▶ **What needs to be done**
If an entry holds a picture, skip the picture but copy everything else exactly.

Start of Block

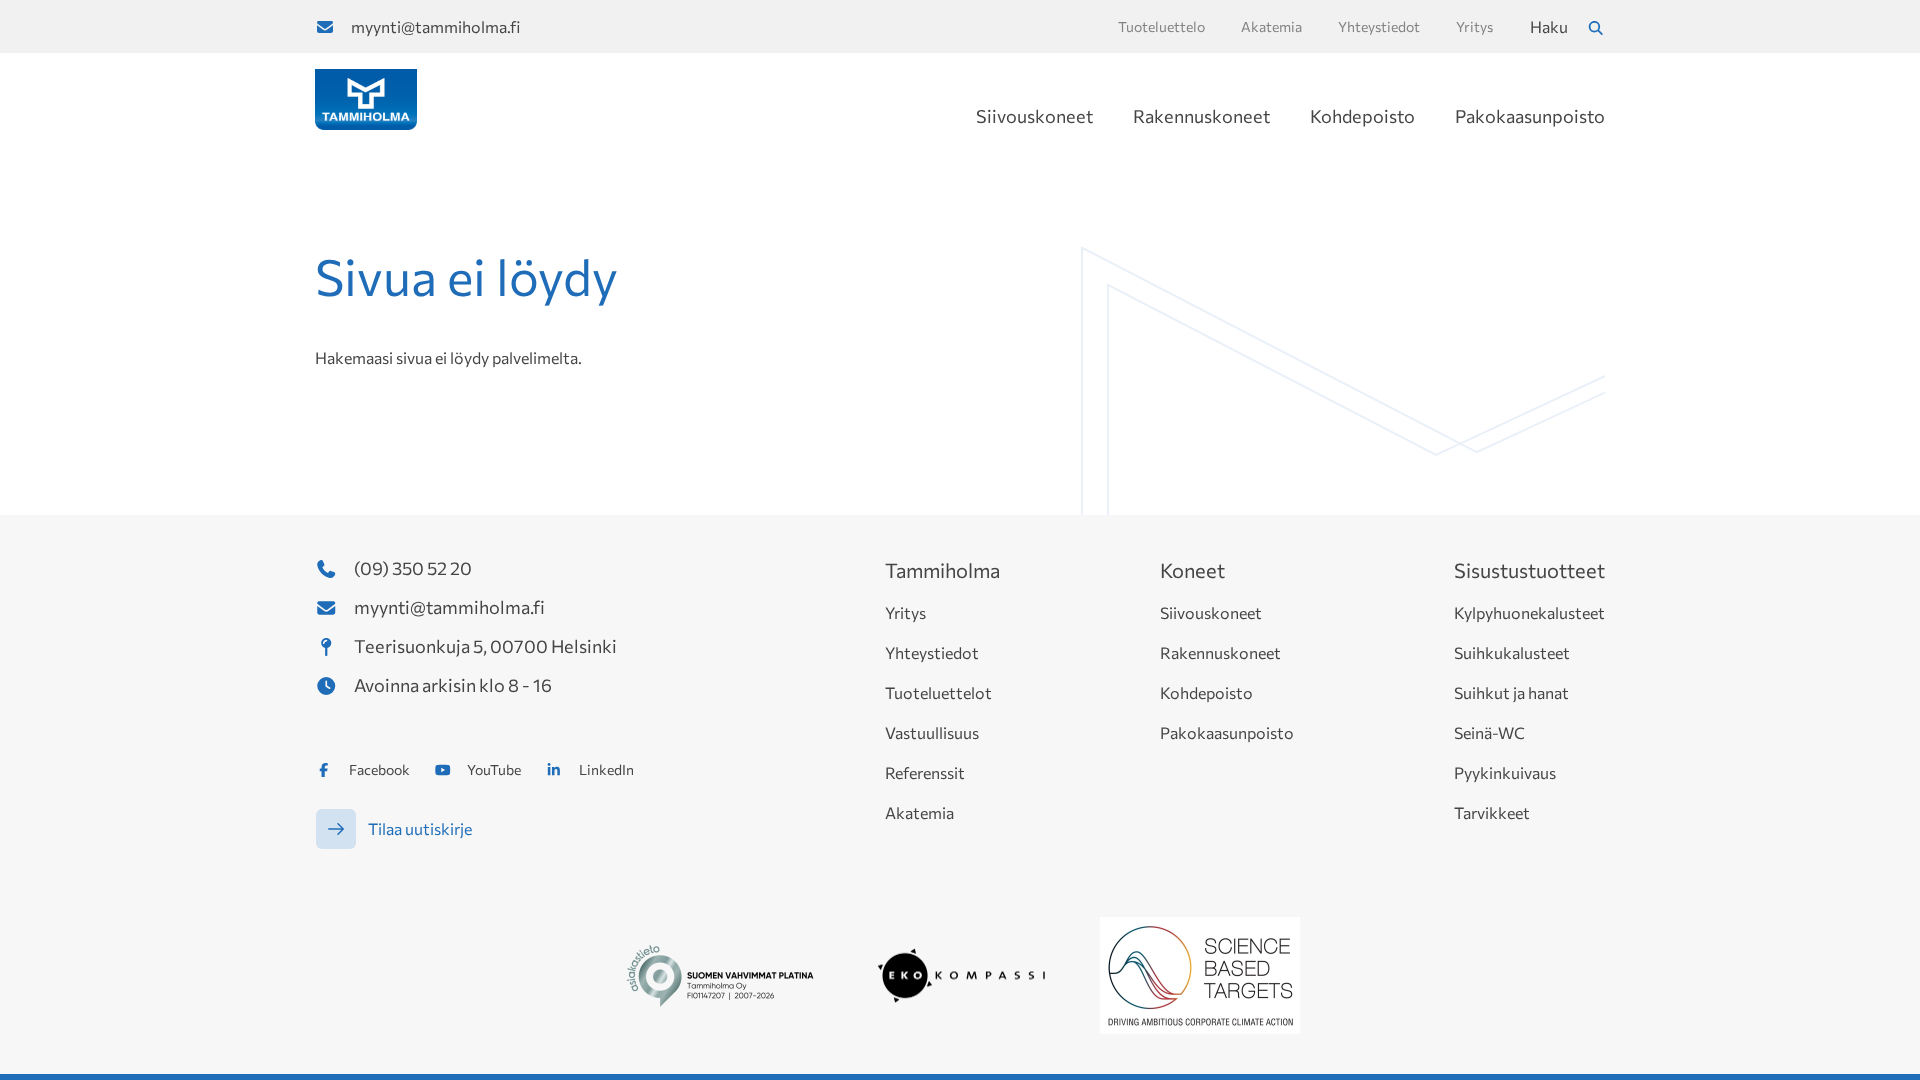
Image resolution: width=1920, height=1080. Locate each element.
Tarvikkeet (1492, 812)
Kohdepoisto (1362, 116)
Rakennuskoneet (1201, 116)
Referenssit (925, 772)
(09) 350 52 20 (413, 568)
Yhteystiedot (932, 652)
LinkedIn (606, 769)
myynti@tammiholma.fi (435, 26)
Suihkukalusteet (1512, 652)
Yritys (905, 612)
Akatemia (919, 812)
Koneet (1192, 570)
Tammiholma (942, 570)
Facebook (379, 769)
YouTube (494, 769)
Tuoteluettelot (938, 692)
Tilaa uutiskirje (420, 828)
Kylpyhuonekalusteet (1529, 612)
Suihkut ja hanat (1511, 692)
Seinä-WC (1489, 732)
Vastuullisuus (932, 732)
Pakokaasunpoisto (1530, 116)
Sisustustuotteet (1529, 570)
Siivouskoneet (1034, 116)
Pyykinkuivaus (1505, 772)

End of Block

▶ **Solution**
Image resolution: width=1920, height=1080. Locate each element.
Tarvikkeet (1492, 812)
Kohdepoisto (1362, 116)
Rakennuskoneet (1201, 116)
Referenssit (925, 772)
(09) 350 52 20 (413, 568)
Yhteystiedot (932, 652)
LinkedIn (606, 769)
myynti@tammiholma.fi (435, 26)
Suihkukalusteet (1512, 652)
Yritys (905, 612)
Akatemia (919, 812)
Koneet (1192, 570)
Tammiholma (942, 570)
Facebook (379, 769)
YouTube (494, 769)
Tuoteluettelot (938, 692)
Tilaa uutiskirje (420, 828)
Kylpyhuonekalusteet (1529, 612)
Suihkut ja hanat (1511, 692)
Seinä-WC (1489, 732)
Vastuullisuus (932, 732)
Pakokaasunpoisto (1530, 116)
Sisustustuotteet (1529, 570)
Siivouskoneet (1034, 116)
Pyykinkuivaus (1505, 772)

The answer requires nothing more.